If you're looking for some ideas to raise some money for a school trip, you are reading the right article. I have got lots of money making idea to help you in your quest, whether you are a school looking to raise cash or a individual struggling with the cost of organised school trip.

Garage Sale

Garage sales are more popular in USA compared to the UK but they are a great way of having a clear out as well as raising cash. You could go through your old clothes and if you haven't worn them for at least a year then you are not likely to wear then again. Be ruthless and have a good clear out. To advertise your sale you could post some leaflets through your neighbours doors or sick some posters up around your area. You should also use the power of social networking sites like Facebook to advertise your sale. You could also offer tea/coffee and cakes for those that show up. If you don't fancy a garage sale, what about using eBay to get rid of unwanted clothes or items.

Gardening

Offering yourself to your neighbours to help with maintaining their gardens could be a good little money spinner.

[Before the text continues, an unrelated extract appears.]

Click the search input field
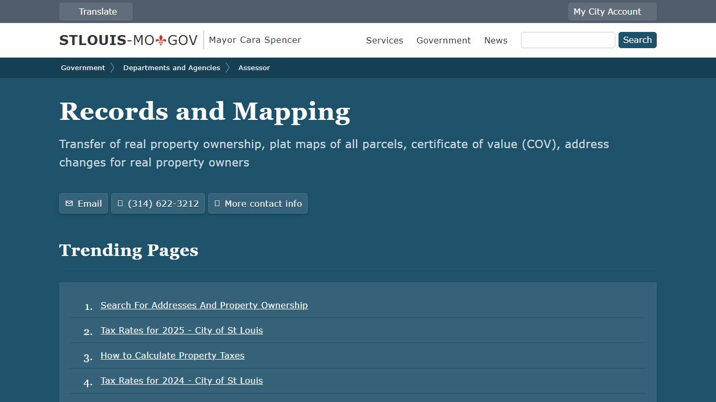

Many old people struggle to keep their gardens tidy and their lawns short and would be welcome of some helpers.

Talent Shows - Fashion Shows

With the success of hit TV shows such as Britain's got Talent and the X factor, you could arrange a school talent show. This could be just a bit of fun and not taken too seriously. You could even get some of the teachers to dress up as the judges, if one dresses up as the famous Mr Cowell, remember to wear the trousers high! You could charge a small fee for entrance and have tea/coffee and cakes on sale as refreshments.

Mini Olympics

Schools could hold a mini Olympics and invite parents to watch. Children could be put into teams and compete against each other. Again refreshments could be on sale and a small entrance fee will help with raising cash.

Get Crafty

Have a go at making things which you can sell. You could make some unique birthday cards to sell on or have a go at salt dough. Salt dough is very easy and cheap to make and you can use it like clay. You can find sites on the internet which will give you the recipe. Once you have your dough, what you make is up to you. You could make some pictures frames or wall plaques. These are very easy to make once cooked in the microwave or oven can be painted. Paper flowers are another idea which are cheap to make. Use YouTube and the internet to find how to videos to make unique sellable items.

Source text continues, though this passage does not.